- Opening Delimiter -
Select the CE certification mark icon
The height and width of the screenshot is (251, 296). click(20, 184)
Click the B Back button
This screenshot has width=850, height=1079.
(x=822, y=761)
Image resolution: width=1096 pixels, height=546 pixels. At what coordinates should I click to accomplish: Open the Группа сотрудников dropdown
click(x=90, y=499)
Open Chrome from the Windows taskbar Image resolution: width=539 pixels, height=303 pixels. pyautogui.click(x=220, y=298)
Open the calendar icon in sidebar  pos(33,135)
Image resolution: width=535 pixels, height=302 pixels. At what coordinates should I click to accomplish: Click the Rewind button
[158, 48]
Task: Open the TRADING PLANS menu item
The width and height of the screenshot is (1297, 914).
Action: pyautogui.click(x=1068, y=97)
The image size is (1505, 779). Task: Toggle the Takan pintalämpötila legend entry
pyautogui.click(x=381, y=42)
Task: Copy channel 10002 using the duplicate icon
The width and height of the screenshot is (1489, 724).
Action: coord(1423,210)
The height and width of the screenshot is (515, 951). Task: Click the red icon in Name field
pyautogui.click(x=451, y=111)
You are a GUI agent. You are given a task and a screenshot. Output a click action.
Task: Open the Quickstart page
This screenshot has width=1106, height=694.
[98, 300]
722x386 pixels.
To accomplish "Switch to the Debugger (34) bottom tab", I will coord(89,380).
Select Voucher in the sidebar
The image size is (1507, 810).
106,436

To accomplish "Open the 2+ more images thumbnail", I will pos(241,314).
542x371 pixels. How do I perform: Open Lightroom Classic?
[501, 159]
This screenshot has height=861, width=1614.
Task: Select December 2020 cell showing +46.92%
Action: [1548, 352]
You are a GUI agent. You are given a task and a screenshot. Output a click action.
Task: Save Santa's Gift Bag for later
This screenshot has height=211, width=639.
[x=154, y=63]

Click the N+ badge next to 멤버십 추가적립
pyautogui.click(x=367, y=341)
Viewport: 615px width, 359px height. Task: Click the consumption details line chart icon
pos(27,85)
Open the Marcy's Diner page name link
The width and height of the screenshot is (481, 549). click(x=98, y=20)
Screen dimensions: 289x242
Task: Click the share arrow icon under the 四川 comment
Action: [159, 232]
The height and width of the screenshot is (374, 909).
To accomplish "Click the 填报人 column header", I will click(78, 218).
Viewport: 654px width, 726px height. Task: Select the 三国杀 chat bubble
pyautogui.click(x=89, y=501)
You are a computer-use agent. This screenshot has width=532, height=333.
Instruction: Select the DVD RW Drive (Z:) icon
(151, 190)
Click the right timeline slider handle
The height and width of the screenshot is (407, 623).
- Closing Delimiter -
The material must be duplicated in full, with each line kept exact.

Exercise answer:
Select the CE certification mark icon
The height and width of the screenshot is (251, 296). click(20, 184)
Click the B Back button
This screenshot has width=850, height=1079.
(x=822, y=761)
Image resolution: width=1096 pixels, height=546 pixels. At what coordinates should I click to accomplish: Open the Группа сотрудников dropdown
click(x=90, y=499)
Open Chrome from the Windows taskbar Image resolution: width=539 pixels, height=303 pixels. pyautogui.click(x=220, y=298)
Open the calendar icon in sidebar  pos(33,135)
Image resolution: width=535 pixels, height=302 pixels. At what coordinates should I click to accomplish: Click the Rewind button
[158, 48]
Task: Open the TRADING PLANS menu item
The width and height of the screenshot is (1297, 914).
Action: pyautogui.click(x=1068, y=97)
The image size is (1505, 779). Task: Toggle the Takan pintalämpötila legend entry
pyautogui.click(x=381, y=42)
Task: Copy channel 10002 using the duplicate icon
The width and height of the screenshot is (1489, 724).
Action: coord(1423,210)
The height and width of the screenshot is (515, 951). Task: Click the red icon in Name field
pyautogui.click(x=451, y=111)
You are a GUI agent. You are given a task and a screenshot. Output a click action.
Task: Open the Quickstart page
This screenshot has width=1106, height=694.
[98, 300]
722x386 pixels.
To accomplish "Switch to the Debugger (34) bottom tab", I will coord(89,380).
Select Voucher in the sidebar
The image size is (1507, 810).
106,436

To accomplish "Open the 2+ more images thumbnail", I will pos(241,314).
542x371 pixels. How do I perform: Open Lightroom Classic?
[501, 159]
This screenshot has height=861, width=1614.
Task: Select December 2020 cell showing +46.92%
Action: [1548, 352]
You are a GUI agent. You are given a task and a screenshot. Output a click action.
Task: Save Santa's Gift Bag for later
This screenshot has height=211, width=639.
[x=154, y=63]

Click the N+ badge next to 멤버십 추가적립
pyautogui.click(x=367, y=341)
Viewport: 615px width, 359px height. Task: Click the consumption details line chart icon
pos(27,85)
Open the Marcy's Diner page name link
The width and height of the screenshot is (481, 549). click(x=98, y=20)
Screen dimensions: 289x242
Task: Click the share arrow icon under the 四川 comment
Action: [159, 232]
The height and width of the screenshot is (374, 909).
To accomplish "Click the 填报人 column header", I will click(78, 218).
Viewport: 654px width, 726px height. Task: Select the 三国杀 chat bubble
pyautogui.click(x=89, y=501)
You are a computer-use agent. This screenshot has width=532, height=333.
Instruction: Select the DVD RW Drive (Z:) icon
(151, 190)
Click the right timeline slider handle
The height and width of the screenshot is (407, 623).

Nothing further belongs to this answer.